Extreme oral hypersensitivity is a common occurrence with children who have speech, language and feeding concerns. I have experienced many parents and caregivers explain the daily battle of the wills. “Mom gains two points by holding her child’s feet, dad gains a point and loads the brush, and spit, child wins! Tooth brushing fails yet again; the toothpaste is rasberried all over the bathroom mirror. Both parents and their child are left feeling exhausted, hurt and fearful of this daily task.” When you and your child are fearing tooth brushing it does not go away on its own, in fact it can get worse if left un-treated. Continued oral sensitivity and fear makes feeding and speech therapy extremely difficult. While it may be difficult to fix your toothbrushing routine it is NOT impossible to change, especially if you start right now. Find out why tooth brushing may be so difficult and what you can do about it today to help your child gain independence and begin repairing their trust with their mouth.
Why is tooth brushing so difficult?

#1 Pain
The mouth is considered by some people to be the most sensitive part of the body. When the toothbrush enters, your child may flinch in pain. The pain begins to radiate through their whole body. Your child may have a cavity, an open sore, or extreme oral sensitivity. When touch is processed differently; tooth brushing is a very unenjoyable, sometimes painful and a seemingly never ending task.

• _Source material_:
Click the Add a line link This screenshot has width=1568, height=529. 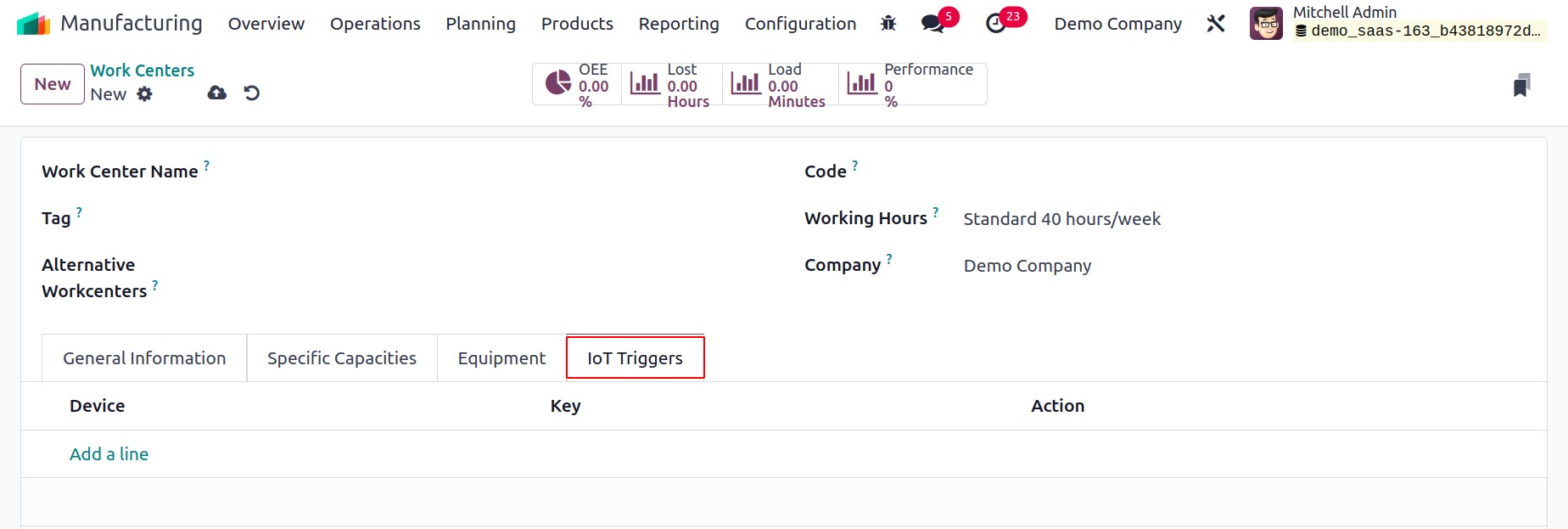point(109,454)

• _Exercise tasks_:
a – Output the text of the passage on children's tooth brushing between "Why is tooth" and "never ending task.", inclusive, with no changes.
b – In the passage on children's tooth brushing, what does the section headed "#1 Pain" list as possible reasons a child may feel pain when the toothbrush enters?
c – Write the next part of the passage on children's tooth brushing, picking up after its final sentence.

• _Responses to the exercise_:
a –
Why is tooth brushing so difficult?

#1 Pain
The mouth is considered by some people to be the most sensitive part of the body. When the toothbrush enters, your child may flinch in pain. The pain begins to radiate through their whole body. Your child may have a cavity, an open sore, or extreme oral sensitivity. When touch is processed differently; tooth brushing is a very unenjoyable, sometimes painful and a seemingly never ending task.

b – A cavity, an open sore, or extreme oral sensitivity.

c –
What You Can Do
Visit a pediatric dentist immediately and follow their recommendations. You also need to create a routine around tooth brushing and stick with it.
A routine has a beginning and most importantly it has an end. Your child needs to know that tooth brushing does not last forever. They need to know when it will start and when it will end. Older children do well with visual timers and schedules. Young infants and toddlers may need a quicker timer/routine, such as singing “this is the way we brush our teeth”. Singing the song quickly and ending the routine quickly is a good way to begin a positive tooth brushing routine. As your child begins to trust the tooth brushing routine you can begin slowly building up the length of the song. Remember when the song is over its over, if every tooth does not get brushed each time that is okay. You can help brush the missed tooth; later in the day. If your child is experiencing pain a new soft bristle toothbrush may help, your pediatric dentist can help determine what to do next.
#2 Mounting Anxiety
Just saying the word toothbrush creates stress and anxiety. The stress escalates all the way down the hall and into the bathroom. The bathroom, the room this child has began fearing.
What You Can Do
Brush your child’s teeth in the livingroom, outside, in the garage, in the bath, in the high chair. Have your child help brush your teeth! Make this a fun and exciting time to be together. Brush their dolls teeth, or their toy cars teeth (get creative). Toothbrushing does not have to happen in the bathroom. When your child shows extreme fear over the toothbrush try using a different toothbrush with tastes and foods he or she enjoys like pudding, applesauce etc. Don’t do this for too long, quickly get back to toothpaste or just water.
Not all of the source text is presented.